- Task to complete: Copy the records below word for word, starting at the first line and ending at the line that contains "Click green up".
::::
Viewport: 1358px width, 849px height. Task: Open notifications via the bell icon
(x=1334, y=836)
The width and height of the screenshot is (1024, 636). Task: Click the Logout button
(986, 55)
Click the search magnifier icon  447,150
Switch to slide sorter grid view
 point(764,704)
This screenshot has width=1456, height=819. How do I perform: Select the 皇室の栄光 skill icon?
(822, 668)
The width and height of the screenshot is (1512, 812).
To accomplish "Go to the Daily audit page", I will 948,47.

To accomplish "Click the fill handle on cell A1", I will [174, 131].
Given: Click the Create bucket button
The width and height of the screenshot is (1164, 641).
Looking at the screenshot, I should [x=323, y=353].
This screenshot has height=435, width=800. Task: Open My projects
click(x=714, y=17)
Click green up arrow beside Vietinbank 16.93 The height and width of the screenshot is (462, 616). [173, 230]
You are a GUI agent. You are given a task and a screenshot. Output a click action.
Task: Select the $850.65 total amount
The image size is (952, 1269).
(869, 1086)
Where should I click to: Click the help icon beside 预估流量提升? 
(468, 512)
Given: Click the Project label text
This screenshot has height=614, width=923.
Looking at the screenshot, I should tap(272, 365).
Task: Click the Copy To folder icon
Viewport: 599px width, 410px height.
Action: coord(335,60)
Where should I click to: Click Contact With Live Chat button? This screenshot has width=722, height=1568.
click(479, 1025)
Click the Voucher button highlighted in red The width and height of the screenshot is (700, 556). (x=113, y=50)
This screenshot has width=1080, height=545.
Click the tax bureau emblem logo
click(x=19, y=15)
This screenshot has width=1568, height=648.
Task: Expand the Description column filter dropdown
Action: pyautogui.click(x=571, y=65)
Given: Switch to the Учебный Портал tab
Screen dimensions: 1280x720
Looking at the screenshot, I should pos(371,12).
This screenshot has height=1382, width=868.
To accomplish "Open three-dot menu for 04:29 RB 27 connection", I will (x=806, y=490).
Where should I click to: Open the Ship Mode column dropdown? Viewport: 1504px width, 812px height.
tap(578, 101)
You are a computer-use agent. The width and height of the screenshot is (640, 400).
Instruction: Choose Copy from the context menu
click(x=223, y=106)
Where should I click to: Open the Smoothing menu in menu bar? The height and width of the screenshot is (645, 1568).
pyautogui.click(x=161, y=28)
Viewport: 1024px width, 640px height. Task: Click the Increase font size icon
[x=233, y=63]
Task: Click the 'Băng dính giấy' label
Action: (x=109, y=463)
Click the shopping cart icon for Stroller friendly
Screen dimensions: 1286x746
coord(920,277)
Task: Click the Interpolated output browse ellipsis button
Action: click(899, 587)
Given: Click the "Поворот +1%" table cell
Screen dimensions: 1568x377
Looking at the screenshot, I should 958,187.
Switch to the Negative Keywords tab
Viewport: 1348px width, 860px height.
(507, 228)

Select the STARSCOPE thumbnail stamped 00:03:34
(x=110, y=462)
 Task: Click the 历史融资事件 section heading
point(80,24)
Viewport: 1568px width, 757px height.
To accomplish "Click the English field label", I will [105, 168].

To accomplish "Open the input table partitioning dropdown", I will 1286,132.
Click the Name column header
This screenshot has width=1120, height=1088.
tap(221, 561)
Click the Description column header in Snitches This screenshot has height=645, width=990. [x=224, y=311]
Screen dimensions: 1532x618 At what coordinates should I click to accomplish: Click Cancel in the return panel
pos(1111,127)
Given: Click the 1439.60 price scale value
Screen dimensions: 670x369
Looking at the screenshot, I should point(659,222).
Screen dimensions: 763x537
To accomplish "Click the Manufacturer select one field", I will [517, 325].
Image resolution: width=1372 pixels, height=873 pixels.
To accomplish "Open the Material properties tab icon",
::::
- Solution for this task:
Viewport: 1358px width, 849px height. Task: Open notifications via the bell icon
(x=1334, y=836)
The width and height of the screenshot is (1024, 636). Task: Click the Logout button
(986, 55)
Click the search magnifier icon  447,150
Switch to slide sorter grid view
 point(764,704)
This screenshot has width=1456, height=819. How do I perform: Select the 皇室の栄光 skill icon?
(822, 668)
The width and height of the screenshot is (1512, 812).
To accomplish "Go to the Daily audit page", I will 948,47.

To accomplish "Click the fill handle on cell A1", I will [174, 131].
Given: Click the Create bucket button
The width and height of the screenshot is (1164, 641).
Looking at the screenshot, I should [x=323, y=353].
This screenshot has height=435, width=800. Task: Open My projects
click(x=714, y=17)
Click green up arrow beside Vietinbank 16.93 The height and width of the screenshot is (462, 616). [173, 230]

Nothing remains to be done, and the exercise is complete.